L’effetto della diminuzione del numero delle banche sul territorio nazionale ha generato la “concentrazione del sistema sempre più forte. La quota dei primi cinque gruppi italiani sul totale degli attivi è cresciuta di 24,9 punti dal 1999 al 2022, arrivando oggi a controllare oltre il 50% del mercato domestico, contro il 46,4% della Francia ed il 35% della Germania.
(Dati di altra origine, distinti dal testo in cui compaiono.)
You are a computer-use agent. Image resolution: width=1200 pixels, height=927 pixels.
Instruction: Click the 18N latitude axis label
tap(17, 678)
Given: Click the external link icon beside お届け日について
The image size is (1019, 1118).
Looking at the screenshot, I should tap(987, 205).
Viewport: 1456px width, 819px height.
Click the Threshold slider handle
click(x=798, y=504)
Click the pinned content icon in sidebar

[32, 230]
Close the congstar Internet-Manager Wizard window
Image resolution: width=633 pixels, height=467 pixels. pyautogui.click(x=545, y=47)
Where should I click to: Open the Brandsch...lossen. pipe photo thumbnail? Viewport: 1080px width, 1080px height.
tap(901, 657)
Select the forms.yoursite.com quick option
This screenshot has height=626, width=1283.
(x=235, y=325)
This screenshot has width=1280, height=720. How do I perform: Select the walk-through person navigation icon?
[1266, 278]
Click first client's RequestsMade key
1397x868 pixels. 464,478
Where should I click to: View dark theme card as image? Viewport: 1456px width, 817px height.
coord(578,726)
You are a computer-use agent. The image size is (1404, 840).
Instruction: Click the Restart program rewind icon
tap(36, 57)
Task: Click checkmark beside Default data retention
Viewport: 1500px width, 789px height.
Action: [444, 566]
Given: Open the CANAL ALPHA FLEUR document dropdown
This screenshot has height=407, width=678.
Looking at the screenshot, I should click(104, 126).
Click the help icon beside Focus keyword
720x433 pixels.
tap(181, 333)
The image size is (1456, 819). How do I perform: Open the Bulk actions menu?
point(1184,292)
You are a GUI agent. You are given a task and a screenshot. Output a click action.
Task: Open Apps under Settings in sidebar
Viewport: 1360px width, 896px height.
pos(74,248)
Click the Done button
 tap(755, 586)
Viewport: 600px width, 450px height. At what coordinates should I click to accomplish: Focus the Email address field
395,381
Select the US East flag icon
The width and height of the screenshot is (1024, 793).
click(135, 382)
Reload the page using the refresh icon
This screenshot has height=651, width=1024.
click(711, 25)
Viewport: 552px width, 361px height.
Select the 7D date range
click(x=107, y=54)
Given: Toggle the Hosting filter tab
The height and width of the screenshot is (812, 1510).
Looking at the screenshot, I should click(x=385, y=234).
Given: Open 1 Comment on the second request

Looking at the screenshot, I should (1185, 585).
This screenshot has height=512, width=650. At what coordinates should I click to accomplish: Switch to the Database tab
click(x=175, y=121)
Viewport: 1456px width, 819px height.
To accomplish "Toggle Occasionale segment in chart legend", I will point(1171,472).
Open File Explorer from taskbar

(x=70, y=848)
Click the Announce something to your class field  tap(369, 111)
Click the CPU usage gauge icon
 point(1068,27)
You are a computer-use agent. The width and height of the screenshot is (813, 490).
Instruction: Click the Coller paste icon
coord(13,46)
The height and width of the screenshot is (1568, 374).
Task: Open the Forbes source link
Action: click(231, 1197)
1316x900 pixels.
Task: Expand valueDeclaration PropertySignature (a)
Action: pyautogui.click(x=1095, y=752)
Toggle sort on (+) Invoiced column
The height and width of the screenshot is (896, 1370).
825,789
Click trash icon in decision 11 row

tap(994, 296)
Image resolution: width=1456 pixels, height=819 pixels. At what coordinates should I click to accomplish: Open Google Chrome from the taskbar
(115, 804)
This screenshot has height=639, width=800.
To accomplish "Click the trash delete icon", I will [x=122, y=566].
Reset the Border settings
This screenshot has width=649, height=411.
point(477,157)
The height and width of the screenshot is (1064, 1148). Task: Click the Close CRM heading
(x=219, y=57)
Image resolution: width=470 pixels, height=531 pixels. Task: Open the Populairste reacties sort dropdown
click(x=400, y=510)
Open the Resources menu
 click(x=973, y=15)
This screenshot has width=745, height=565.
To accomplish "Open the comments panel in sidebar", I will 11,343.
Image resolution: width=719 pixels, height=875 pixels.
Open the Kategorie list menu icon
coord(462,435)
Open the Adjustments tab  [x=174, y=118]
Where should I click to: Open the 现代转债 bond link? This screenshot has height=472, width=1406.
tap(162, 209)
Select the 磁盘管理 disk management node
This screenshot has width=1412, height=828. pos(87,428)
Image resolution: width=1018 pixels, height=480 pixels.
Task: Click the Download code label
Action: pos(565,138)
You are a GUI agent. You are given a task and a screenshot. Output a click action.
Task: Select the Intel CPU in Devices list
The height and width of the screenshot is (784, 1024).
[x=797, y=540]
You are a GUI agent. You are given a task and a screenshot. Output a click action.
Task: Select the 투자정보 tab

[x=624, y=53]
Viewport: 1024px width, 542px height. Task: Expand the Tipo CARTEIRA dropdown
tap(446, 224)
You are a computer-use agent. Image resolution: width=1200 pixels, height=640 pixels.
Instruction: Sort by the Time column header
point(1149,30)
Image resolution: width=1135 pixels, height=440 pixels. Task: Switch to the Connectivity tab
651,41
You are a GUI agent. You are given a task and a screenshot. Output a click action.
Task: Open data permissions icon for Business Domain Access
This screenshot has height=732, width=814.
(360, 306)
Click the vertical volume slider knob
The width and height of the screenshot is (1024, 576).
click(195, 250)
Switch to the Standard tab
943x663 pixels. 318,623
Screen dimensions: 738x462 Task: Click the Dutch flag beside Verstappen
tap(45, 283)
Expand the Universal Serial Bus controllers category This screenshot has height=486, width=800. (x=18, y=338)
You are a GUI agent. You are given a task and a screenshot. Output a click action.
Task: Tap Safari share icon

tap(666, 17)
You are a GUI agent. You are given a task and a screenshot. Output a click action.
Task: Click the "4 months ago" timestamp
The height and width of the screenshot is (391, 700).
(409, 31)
Un’evoluzione che è dovuta in larga parte al crollo del numero delle banche a matrice cooperativa. Le banche popolari erano 92 nel 1996, a fine 2022 erano appena 18. Nello stesso periodo le banche di credito cooperativo sono scese da 591 a 226”.

Alla stampa il segretario generale First Cisl, Riccardo Colombani, ha rimarcato che «la territorialità delle banche è fondamentale per gestire la transizione digitale, un obiettivo cruciale per il Paese che va però perseguito senza mettere a rischio l’inclusione sociale. Non va dimenticato che la popolazione anziana utilizza poco i canali digitali e che in alcune aree del Paese l’impossibilita di accedere ad un servizio essenziale rappresenta un pericolo concreto di esclusione. La centralità delle banche per la vita delle comunità è stata voluta dal governo durante la pandemia, quando hanno continuato ad assistere la clientela tenendo aperte le loro filiali ed erogando credito assistito dalle garanzie statali».

Per il leader dei bancari della cisl «la concentrazione del sistema cui abbiamo assistito, soprattutto dopo la crisi di Lehman Brothers, era mirata da parte delle autorità europee ad assicurare stabilità, ma ha avuto anche l’effetto di indebolire il legame tra le banche ed i territori. Questo legame va invece rafforzato attraverso incentivi reputazionali ed economici. Al contrario, dobbiamo scongiurare i propositi di un’ulteriore concentrazione del sistema bancario, perché aggraverebbe i danni di un disagio sociale sin troppo evidente.  Inoltre è necessario – ha concluso Riccardo Colombani  – istituire degli osservatori regionali sull’attività bancaria, presieduti dalle istituzioni regionali e partecipati dalle associazioni di rappresentanza di banche e imprese non bancarie, dalle associazioni dei consumatori e dalle organizzazioni sindacali».